Portugal's entrant, Salvador Sobral cut from 33/1 to 10/1 to win Eurovision
Festival Da Canção is the name given to the Portugese national festival which helps determine who will represent the nation at Eurovision. Salvador Sobral was this year’s victor after bringing fans to tears during his performance of “Amar Pelos Dois”, which translates to “Love Enough”.
This is Salvador Sobral’s biggest breakthrough yet; he’s previously known for competing on the Portuguese version of Pop Idol, where he finished 7th. Since Sobral won the right to perform for Portugal, there’s been plenty of support for his country to win this year’s Eurovision. In the last twenty-four hours, 49% of bets placed on the event have been on the Portuguese entrant, with 66% of these bets coming from Portugal. However, the United Kingdom have also been backing the Sobral, with 22% of bets on the him being placed in the UK.
Yesterday punters could have backed Portugal to win Eurovision at 33/1. His odds have now been slashed to as short as 10/1 with some bookmakers, which implies he’s got a 9.1% chance of winning the annual event. Italy remain favourites for the competition at 7/4 (36% chance), with Sweden, Russia, Greece and Australia also among the favourites.
Despite the support for Portugal in the last twenty-four hours, favourites Italy remain the most backed country in the competition. The Italian entry accounts for 14.7% of all bets on the event, with Greece the next most popular with punters accounting for 9.9% of bets and surprisingly the UK is next with 7.5% of bets.
Elsewhere on Oddschecker it appears the Spanish already have Eurovision on their minds despite the event itself still being a couple of months away. Just under 20% of all traffic coming to Oddschecker to see the odds of each competitor has been from Spain, with the United Kingdom accounting for 13.7% of unique visitors and Germany 9.2%.

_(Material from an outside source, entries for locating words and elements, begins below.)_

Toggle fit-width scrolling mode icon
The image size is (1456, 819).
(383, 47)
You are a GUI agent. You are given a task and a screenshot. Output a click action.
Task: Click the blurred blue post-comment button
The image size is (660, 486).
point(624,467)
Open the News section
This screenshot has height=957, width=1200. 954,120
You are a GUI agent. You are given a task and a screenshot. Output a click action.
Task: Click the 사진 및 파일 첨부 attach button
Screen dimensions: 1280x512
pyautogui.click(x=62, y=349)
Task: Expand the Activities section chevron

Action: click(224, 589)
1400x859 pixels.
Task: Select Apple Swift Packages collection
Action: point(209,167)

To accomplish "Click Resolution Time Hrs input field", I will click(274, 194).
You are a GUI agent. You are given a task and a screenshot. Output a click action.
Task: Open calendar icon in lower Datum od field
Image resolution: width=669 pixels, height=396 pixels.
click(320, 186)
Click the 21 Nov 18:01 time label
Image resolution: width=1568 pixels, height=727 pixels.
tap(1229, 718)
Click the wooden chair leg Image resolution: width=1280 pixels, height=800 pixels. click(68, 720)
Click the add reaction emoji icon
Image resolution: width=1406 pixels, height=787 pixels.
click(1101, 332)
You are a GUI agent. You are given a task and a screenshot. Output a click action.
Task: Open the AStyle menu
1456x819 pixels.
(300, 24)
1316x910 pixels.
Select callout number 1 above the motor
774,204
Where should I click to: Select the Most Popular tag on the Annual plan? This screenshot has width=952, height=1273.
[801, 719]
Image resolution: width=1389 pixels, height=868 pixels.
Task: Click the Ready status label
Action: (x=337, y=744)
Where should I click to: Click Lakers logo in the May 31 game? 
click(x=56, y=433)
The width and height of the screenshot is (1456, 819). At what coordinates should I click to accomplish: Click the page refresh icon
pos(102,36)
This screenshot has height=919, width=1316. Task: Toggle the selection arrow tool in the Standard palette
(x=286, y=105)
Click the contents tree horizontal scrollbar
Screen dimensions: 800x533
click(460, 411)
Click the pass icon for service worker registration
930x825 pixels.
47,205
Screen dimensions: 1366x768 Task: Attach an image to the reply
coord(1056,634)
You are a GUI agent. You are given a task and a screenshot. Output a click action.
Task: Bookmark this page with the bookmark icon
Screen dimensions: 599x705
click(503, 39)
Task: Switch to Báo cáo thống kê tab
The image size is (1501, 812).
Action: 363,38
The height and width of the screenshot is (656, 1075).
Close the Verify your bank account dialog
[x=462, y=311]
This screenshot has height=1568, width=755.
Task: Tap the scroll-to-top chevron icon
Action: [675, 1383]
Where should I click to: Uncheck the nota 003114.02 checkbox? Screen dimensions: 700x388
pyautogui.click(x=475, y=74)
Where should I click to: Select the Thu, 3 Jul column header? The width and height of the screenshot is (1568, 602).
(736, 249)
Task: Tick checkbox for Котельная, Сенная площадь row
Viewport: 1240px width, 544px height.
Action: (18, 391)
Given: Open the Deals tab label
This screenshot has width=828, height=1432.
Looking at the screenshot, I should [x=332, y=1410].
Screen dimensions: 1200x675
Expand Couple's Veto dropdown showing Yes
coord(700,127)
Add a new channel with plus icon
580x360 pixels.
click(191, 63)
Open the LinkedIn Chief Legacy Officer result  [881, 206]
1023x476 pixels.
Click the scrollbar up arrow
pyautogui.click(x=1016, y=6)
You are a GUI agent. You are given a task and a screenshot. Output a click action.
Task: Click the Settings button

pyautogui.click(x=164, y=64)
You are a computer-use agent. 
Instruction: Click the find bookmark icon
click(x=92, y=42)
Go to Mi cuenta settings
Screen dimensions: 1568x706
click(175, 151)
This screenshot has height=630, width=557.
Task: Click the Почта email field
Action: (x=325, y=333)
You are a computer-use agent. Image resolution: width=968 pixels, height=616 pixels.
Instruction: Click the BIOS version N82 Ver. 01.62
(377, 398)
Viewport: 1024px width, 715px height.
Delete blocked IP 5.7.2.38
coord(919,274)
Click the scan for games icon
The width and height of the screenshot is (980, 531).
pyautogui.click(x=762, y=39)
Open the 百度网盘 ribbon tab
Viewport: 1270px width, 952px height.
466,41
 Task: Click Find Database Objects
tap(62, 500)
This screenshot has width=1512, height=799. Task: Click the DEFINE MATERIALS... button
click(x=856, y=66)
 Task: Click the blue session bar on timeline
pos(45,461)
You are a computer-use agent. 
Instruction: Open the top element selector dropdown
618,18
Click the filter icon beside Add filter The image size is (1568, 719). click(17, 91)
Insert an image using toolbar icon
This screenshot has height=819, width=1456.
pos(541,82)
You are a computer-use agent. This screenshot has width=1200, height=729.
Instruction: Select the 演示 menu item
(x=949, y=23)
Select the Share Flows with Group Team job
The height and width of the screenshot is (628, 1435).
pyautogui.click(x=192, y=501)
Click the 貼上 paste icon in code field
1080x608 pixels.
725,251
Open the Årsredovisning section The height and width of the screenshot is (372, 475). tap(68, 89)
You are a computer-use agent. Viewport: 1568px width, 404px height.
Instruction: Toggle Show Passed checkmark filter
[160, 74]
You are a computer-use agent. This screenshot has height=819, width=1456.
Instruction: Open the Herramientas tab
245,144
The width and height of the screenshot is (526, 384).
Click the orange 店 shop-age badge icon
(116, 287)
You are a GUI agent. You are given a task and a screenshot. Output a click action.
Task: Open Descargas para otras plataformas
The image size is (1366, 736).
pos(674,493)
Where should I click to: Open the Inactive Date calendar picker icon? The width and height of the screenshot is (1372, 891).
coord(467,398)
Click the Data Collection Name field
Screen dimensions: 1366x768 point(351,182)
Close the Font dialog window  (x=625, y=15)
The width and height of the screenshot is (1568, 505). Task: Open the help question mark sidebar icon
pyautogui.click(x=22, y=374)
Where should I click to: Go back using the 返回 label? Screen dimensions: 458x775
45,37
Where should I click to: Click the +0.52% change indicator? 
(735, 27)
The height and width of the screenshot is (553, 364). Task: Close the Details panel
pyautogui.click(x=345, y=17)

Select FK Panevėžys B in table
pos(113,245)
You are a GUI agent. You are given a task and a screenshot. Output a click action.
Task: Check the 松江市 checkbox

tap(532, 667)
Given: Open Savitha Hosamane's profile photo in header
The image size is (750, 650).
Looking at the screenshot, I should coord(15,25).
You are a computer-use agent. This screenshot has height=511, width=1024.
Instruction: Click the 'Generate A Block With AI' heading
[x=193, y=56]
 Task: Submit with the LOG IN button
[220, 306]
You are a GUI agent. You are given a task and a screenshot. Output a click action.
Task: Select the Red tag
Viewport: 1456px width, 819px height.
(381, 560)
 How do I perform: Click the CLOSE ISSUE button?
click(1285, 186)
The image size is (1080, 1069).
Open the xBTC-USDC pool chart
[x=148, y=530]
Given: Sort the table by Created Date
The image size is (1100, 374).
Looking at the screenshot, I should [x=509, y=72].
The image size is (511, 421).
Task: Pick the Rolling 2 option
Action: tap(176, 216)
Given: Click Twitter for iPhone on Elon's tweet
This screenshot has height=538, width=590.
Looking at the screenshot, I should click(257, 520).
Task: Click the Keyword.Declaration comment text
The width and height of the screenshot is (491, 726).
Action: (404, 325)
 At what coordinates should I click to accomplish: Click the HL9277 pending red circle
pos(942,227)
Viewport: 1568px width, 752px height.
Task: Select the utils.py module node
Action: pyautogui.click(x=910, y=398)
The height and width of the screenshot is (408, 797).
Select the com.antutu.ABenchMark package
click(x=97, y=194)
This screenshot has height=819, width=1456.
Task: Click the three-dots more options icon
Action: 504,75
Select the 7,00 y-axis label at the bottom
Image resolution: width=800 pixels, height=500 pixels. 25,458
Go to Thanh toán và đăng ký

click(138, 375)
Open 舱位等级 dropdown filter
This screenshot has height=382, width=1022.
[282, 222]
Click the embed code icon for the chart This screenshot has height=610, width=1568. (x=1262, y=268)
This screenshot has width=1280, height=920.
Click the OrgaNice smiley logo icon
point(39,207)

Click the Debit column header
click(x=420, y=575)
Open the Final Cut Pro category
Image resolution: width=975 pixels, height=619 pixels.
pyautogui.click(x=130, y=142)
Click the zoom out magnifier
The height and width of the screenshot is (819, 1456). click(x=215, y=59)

Oddschecker spokesman, Sam Eaton “We expect there to be several spikes in betting in the lead up to Eurovision, more and more countries will reveal their entrants and spark even more interest across Europe. At this early stage I wouldn’t read too much into the odds - in 2013 Denmark were favourites for the competition at 4/1 and went on to win, but since then, winners have been much greater odds at this stage of the year. 2014 winners Austria were 33/1 in March, whilst Sweden were 10/1 at the same time before being crowned winners in 2015. Twelve months ago, Ukraine were 25/1 for the win but went on to land the coveted title in 2016. Given that only 4.5% of bets during January and February 2016 were placed on eventual winners Ukraine, I’d recommend taking a bit of a gamble and backing a longer-shot, as these odds will most likely shorten in the coming weeks.”